Synthesis and Cytotoxic Evaluation of Acylated Brefeldin A Derivatives as Potential Anticancer Agents

Brefeldin A has attracted considerable attention because of its potential function in cancer prevention. However, its therapeutic use is limited by its poor bioavailability. The modifications on brefeldin A were difficult because of its low stability and selectivity toward two hydroxyl groups within the same molecule. In this study, we report the selective acylation of brefeldin A under mild conditions and the preparation of a series of monoacylated and diacylated brefeldin A derivatives. Their cytotoxicity, antitumor activity against TE ‐1 cell, and molecular properties of adsorption, distribution, metabolism, and elimination were evaluated.

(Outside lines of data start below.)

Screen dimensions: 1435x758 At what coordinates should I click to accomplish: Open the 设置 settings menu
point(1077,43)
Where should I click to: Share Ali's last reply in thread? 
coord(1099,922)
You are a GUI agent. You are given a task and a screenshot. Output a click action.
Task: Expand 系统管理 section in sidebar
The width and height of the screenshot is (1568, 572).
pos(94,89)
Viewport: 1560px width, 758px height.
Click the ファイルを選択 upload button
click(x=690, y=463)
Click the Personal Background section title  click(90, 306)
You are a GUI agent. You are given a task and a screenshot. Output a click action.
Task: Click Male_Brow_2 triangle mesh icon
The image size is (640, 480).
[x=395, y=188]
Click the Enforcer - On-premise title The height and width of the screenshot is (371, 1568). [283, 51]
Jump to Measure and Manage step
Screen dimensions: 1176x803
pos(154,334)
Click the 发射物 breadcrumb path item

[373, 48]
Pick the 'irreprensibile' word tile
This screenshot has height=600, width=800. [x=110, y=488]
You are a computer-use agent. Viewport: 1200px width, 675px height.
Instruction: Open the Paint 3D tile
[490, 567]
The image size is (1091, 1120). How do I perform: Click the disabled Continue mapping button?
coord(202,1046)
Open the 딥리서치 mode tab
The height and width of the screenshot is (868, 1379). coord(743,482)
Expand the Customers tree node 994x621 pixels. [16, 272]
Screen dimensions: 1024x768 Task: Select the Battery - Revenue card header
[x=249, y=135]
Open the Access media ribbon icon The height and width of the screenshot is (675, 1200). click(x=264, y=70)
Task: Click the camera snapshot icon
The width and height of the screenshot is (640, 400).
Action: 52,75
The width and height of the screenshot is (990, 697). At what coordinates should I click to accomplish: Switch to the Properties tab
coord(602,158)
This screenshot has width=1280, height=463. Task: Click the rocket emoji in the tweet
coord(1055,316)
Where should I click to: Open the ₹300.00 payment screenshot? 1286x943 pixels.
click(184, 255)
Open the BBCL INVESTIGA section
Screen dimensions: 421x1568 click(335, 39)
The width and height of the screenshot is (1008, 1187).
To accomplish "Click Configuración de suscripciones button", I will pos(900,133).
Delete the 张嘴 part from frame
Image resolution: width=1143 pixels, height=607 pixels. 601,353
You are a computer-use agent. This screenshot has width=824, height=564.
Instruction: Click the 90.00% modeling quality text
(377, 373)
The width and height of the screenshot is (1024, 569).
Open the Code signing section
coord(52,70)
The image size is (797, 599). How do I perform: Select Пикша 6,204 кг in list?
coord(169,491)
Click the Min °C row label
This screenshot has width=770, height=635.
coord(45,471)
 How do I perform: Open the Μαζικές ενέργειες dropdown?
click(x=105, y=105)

Brefeldin A 7‐ O ‐benzoate, brefeldin A 4,7‐ O ‐dibenzoate, and brefeldin A 7‐ O ‐biotin carboxylate showed the most potent cytotoxic activity, with GI 50 values of 0.39, 0.46, and 0.50 μ m , respectively. Molecular docking of these analogs revealed that the derivatives were well tolerated at the interface between ARF 1 and its guanine nucleotide exchange factor ARNO . Our results may serve as a basis for the development of novel potential anticancer agents from brefeldin A derivatives.